Las Ramblas son la mejor expresión de los barceloneses. De cualquiera de nosotros. Cuando venía gente de fuera, los llevabas a Las Ramblas porque estabas orgulloso de ellas. Sólo era un paseo —hay lugares más bonitos o impresionantes en la ciudad— pero un paseo repleto a todas horas de gente tan bonita e impresionante como horrible e impresentable. Personas distintas embriagadas por el extraño sortilegio de la acumulación y la tolerancia, y que, por lo tanto, hacía que no te encontraras extraño o rechazado mientras pisabas esas olas dibujadas en el suelo de Las Ramblas. Creo que es imposible pisarlas y no sentirte parte de una comunidad al hacerlo. Una comunidad de la que además sentirse orgulloso. Por abierta, por gigante, por luminosa. Es, en cierto modo, terreno sagrado por laico, y es que en Barcelona siempre ha cabido todo el mundo y nunca sobró nadie. Ni antes ni ahora.
En Las Ramblas descubrías muchas cosas y encontrabas otras que no supieras que andabas buscando: drogas, una pulsera, un familiar que no debería estar allí o un paraguas. Bajabas de adolescente porque allí estaba lo que podías y no debías saber. La vida en toda su complejidad y maravilla. Luego volvías a casa y ya no eras el mismo. Nunca regresabas igual enfrentado a la cena recalentada en el comedor familiar, de repente tan gris y vulgar.

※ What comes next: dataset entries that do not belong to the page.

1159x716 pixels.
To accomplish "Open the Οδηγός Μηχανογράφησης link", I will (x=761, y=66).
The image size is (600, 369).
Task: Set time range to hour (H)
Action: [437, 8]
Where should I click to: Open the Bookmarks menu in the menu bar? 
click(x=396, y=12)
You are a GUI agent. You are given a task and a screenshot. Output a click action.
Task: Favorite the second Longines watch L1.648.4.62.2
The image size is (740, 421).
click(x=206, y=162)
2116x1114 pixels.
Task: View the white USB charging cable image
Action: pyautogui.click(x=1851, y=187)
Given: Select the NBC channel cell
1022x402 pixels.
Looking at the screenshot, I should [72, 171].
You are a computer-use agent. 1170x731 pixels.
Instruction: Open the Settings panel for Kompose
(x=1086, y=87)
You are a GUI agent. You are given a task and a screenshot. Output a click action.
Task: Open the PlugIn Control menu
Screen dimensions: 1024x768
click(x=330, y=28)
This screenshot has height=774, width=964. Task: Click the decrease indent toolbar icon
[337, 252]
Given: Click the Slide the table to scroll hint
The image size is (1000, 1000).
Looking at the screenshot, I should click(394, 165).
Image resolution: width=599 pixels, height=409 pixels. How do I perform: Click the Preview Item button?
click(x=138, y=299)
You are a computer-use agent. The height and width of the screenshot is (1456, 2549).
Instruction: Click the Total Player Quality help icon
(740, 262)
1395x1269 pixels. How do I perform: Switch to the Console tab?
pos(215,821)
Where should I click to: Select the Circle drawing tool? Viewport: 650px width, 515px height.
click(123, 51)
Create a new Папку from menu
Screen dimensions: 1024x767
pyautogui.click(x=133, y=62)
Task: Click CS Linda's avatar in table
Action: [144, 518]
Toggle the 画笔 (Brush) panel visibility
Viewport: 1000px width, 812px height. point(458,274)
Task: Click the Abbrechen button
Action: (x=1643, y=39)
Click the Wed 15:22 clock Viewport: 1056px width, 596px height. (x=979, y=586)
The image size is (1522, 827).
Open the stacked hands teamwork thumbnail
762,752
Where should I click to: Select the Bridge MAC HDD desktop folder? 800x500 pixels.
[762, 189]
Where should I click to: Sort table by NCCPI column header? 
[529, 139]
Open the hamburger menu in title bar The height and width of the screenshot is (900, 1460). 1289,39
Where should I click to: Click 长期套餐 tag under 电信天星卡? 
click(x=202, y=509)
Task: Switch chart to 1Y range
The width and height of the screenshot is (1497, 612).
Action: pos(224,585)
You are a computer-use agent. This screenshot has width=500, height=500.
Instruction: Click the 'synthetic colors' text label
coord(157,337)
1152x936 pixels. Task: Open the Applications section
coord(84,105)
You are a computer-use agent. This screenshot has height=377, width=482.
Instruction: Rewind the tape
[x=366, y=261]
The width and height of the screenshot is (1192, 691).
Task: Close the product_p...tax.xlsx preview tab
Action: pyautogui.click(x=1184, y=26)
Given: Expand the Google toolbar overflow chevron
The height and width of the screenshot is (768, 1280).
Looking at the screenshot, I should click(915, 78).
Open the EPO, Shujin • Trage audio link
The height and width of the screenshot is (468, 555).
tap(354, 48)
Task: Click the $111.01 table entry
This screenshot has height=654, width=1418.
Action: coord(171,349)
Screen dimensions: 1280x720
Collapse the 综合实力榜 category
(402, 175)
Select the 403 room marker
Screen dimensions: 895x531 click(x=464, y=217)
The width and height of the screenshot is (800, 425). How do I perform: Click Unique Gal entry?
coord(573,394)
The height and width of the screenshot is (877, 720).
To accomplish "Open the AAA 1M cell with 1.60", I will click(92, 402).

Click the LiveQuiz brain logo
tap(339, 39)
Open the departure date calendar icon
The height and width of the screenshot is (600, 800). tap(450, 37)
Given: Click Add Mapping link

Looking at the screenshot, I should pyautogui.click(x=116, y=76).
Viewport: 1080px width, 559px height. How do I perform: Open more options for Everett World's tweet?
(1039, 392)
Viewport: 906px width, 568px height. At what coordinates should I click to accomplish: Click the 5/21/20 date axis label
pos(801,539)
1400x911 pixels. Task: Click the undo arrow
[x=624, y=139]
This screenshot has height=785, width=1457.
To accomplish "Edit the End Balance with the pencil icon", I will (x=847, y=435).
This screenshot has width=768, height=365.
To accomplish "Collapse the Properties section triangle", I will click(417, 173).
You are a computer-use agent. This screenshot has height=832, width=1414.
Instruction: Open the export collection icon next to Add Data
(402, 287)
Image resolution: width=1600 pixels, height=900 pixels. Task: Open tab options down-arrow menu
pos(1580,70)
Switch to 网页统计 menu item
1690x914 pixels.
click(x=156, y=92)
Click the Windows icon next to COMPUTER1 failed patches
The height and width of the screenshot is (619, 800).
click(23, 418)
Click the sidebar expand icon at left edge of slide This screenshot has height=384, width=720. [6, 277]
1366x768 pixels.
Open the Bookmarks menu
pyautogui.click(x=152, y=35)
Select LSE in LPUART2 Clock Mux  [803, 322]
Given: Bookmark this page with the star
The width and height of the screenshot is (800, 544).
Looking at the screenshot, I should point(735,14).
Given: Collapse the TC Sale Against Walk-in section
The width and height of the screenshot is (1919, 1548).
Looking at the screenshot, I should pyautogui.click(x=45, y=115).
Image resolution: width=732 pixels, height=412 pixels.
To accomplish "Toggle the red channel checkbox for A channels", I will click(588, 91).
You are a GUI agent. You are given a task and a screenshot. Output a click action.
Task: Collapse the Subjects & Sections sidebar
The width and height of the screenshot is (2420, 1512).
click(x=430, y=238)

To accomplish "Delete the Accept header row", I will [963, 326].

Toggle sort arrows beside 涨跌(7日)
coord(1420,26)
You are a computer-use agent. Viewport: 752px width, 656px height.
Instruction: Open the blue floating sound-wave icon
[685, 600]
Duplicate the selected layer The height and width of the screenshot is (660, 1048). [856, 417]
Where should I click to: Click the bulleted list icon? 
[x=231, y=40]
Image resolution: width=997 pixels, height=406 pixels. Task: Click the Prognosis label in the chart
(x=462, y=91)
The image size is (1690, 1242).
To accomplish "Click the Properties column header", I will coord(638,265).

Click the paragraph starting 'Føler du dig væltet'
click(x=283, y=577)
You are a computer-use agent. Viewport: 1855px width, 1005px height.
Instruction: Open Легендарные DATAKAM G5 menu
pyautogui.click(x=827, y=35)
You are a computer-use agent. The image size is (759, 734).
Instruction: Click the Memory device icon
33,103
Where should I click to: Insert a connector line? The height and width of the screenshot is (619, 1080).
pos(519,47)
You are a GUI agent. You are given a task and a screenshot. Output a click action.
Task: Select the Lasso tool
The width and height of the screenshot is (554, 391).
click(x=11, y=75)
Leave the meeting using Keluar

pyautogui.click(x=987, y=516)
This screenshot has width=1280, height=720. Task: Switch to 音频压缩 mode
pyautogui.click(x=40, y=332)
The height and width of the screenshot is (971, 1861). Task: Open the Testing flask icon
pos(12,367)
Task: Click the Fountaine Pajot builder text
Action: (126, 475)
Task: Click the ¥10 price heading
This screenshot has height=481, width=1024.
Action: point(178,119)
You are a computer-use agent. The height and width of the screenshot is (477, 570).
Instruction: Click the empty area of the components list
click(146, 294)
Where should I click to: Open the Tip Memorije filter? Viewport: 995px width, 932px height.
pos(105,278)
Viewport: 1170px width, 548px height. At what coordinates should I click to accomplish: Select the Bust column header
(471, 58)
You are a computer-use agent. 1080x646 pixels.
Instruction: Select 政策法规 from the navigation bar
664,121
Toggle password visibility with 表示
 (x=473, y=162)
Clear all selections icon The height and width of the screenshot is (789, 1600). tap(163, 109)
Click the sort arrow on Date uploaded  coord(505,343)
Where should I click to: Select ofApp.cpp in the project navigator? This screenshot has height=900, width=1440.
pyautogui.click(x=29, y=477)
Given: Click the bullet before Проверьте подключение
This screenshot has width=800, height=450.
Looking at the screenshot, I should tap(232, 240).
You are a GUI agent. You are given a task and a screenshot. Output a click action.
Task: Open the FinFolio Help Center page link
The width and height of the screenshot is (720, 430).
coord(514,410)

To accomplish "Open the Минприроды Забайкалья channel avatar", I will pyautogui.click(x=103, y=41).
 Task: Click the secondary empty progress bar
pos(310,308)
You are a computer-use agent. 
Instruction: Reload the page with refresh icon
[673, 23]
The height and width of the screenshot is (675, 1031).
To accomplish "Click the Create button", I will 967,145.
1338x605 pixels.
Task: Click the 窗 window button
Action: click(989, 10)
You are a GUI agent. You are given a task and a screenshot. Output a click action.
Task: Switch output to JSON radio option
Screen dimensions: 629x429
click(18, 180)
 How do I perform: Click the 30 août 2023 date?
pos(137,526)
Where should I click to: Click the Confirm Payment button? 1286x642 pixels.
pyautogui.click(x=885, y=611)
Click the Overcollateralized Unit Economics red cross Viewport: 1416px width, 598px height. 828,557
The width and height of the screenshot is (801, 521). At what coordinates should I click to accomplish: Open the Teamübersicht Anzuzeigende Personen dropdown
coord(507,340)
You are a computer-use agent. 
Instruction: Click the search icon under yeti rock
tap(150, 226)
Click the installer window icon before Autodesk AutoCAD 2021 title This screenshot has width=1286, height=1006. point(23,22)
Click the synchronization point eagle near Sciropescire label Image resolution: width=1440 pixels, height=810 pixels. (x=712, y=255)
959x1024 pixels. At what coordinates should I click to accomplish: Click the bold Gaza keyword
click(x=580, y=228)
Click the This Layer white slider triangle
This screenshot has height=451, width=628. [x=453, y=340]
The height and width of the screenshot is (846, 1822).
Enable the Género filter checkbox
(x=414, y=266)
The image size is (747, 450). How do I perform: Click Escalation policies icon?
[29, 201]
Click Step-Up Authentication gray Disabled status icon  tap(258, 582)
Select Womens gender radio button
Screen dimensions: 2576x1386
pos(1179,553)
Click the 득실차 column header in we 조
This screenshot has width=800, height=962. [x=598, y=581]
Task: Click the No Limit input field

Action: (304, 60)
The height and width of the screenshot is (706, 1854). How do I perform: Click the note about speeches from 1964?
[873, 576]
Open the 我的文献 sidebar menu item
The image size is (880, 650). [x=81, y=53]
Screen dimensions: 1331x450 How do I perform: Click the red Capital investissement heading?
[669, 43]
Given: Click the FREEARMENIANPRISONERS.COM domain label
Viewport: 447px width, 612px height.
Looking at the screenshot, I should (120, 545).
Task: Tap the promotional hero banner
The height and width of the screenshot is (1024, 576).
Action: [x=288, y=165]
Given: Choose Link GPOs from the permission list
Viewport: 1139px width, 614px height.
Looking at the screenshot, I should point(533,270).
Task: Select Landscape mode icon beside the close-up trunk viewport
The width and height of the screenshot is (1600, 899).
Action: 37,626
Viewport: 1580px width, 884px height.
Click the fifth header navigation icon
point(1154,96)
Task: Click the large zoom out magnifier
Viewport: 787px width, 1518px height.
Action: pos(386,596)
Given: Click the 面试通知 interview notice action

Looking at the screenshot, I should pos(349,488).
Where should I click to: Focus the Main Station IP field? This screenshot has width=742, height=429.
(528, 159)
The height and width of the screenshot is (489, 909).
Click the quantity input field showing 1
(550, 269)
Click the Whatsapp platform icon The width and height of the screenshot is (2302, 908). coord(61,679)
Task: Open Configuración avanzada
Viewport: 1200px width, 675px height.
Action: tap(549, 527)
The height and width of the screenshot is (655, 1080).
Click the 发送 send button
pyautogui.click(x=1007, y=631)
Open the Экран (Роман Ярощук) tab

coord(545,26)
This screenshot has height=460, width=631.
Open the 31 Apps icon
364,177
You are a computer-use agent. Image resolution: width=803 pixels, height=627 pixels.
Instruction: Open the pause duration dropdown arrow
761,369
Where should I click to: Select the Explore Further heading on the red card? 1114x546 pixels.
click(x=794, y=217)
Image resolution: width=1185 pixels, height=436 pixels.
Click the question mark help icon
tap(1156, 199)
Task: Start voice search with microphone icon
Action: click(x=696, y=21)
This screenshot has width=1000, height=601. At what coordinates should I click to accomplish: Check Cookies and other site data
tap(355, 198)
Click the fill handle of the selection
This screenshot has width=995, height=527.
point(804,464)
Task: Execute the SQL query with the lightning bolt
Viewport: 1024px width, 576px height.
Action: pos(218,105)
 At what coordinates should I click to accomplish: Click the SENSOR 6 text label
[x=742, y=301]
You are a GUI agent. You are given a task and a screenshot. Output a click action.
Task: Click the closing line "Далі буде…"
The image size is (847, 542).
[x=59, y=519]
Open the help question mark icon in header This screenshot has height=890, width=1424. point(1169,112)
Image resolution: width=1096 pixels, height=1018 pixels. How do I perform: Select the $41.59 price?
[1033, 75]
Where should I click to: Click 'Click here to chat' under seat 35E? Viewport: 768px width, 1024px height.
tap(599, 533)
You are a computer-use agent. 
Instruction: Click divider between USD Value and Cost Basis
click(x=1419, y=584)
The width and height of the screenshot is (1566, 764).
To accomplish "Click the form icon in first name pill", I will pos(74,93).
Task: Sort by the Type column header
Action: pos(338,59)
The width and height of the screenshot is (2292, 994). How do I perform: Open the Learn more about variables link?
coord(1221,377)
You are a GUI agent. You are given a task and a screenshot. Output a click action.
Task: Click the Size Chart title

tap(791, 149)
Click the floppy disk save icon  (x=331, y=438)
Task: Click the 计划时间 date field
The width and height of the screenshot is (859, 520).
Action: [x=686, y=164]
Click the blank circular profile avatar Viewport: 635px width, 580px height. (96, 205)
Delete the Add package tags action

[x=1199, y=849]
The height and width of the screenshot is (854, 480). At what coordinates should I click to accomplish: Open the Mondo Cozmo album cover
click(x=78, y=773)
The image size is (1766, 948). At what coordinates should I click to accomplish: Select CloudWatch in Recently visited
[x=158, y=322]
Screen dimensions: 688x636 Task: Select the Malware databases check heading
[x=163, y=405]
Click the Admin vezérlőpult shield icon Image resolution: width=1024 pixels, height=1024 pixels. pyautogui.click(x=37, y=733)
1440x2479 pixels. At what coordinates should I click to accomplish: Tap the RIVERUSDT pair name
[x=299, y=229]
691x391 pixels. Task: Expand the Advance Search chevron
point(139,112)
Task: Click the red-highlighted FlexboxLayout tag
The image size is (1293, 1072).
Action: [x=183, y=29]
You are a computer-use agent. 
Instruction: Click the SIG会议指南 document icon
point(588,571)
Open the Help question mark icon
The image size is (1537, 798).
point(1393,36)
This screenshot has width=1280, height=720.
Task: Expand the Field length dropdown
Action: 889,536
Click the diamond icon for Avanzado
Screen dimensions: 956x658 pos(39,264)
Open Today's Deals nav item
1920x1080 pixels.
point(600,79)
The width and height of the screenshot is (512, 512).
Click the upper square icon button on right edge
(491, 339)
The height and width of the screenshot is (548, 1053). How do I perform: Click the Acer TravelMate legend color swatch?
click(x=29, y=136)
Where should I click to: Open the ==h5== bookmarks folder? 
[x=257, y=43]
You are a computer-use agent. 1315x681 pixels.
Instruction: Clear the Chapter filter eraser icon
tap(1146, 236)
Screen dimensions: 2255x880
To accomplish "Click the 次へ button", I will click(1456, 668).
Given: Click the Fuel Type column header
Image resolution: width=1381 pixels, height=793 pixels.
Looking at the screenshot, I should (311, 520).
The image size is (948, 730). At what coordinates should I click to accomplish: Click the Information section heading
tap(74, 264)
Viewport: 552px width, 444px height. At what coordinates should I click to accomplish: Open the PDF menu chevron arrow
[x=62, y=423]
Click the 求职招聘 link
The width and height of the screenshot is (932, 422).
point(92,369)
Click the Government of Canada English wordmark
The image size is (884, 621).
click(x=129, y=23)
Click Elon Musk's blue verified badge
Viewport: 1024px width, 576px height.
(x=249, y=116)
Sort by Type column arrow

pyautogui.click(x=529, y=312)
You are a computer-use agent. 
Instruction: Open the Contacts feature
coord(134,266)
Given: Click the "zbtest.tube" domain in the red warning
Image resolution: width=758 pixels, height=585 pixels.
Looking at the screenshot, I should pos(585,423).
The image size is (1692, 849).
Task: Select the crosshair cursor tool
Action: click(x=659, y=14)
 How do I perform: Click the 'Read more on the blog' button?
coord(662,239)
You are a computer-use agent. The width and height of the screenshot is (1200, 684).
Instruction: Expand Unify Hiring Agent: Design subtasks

Descubrí a Baudelaire en un quiosco en Las Ramblas y el Berlín de Lou Reed en una tienda de segunda mano. Me llevaron a escuchar Verdi al Liceo, me topé muchas veces con la Negra Flor, trataron de que hiciera catequesis en l'Església de Betlem y me enseñaron a beber absenta con cuchara. Músicos en la calle, gente que hacía caricaturas, vendedores de cualquier cosa y a viejas amigas de mis abuelas. Mis familias vivieron ambas en el Chino —antes Distrito V, ahora Raval—, en calles sin luz del sol, que iban a parar a Las Ramblas y éstas al mar, y ninguna de las dos cosas era —retorciendo al clásico— el morir sino —todo lo contrario— el vivir para mis dos abuelas.
Volvías de ese paseo de la mano de tu padre o tu tía sabiendo que había cientos de vidas distintas por vivir y tipos que vendían pulseras, hacían malabarismos con balones, mujeres que eran hombres, hombres que eran mujeres, marineros negros de blanco y turistas naranjas, contentos y sorprendidos de estar pisando aquel paseo, de ser gente aquí y ahora en tu ciudad, Barcelona. Y también sabías que pisabas territorio de gigantes: pintores —uno de ellos frenó con su dibujo una furgoneta asesina—, poetas y diarios de ladrones, vidas privadas, despachos de detectives que habían matado a Kennedy; Casos savoltas y bailes de watusi; el fracaso del musclaire y un argentino rumbero; y chupas de cuero y ojos como cámaras en noches en las que salía el sol por la avenida de la Luz. Los vivos y los muertos vivos subían y bajaban contigo por Las Ramblas.
Pones hoy la televisión, lees la prensa y las cifras, los comentarios, los políticos, los asesores, las imágenes y la palabra de tu ciudad, Barcelona, y Las Ramblas. Ves zonas, en especial de Las Ramblas que, al estar desiertas, te cuesta reconocer. Pero sobre todo ves a gente de Barcelona. Gente de Barcelona con miedo, gente de Barcelona que no se quiere dejar asustar. Gente de Barcelona de Honduras, de Nueva York, de Madrid, de Santander y de Santiago de Chile. Gente de Barcelona con maletas. Gente de Barcelona en el suelo, muerta o herida, en una figura atrozmente imposible. Gente de Barcelona curiosa y gente impotente de Barcelona. Gente de Barcelona que quiere hablar y otra que quiere olvidar. Gente de Barcelona que ayuda. Gente de Barcelona que espera. Gente de Barcelona que dona sangre y gente que la vierte.
Da igual que esa gente sólo lleve unas horas en Barcelona. Pertenecen a una comunidad porque todos están buscando u ofreciendo una mano que les haga bajar o subir Las Ramblas para que nadie —aunque cruce a cuatro ruedas en furgoneta y en zigzag— se considere mejor que nadie, con más derechos que nadie ni poseedor de ninguna verdad ni ningún dios mejor que cualquiera de nosotros, gente aquí y ahora, de Barcelona.»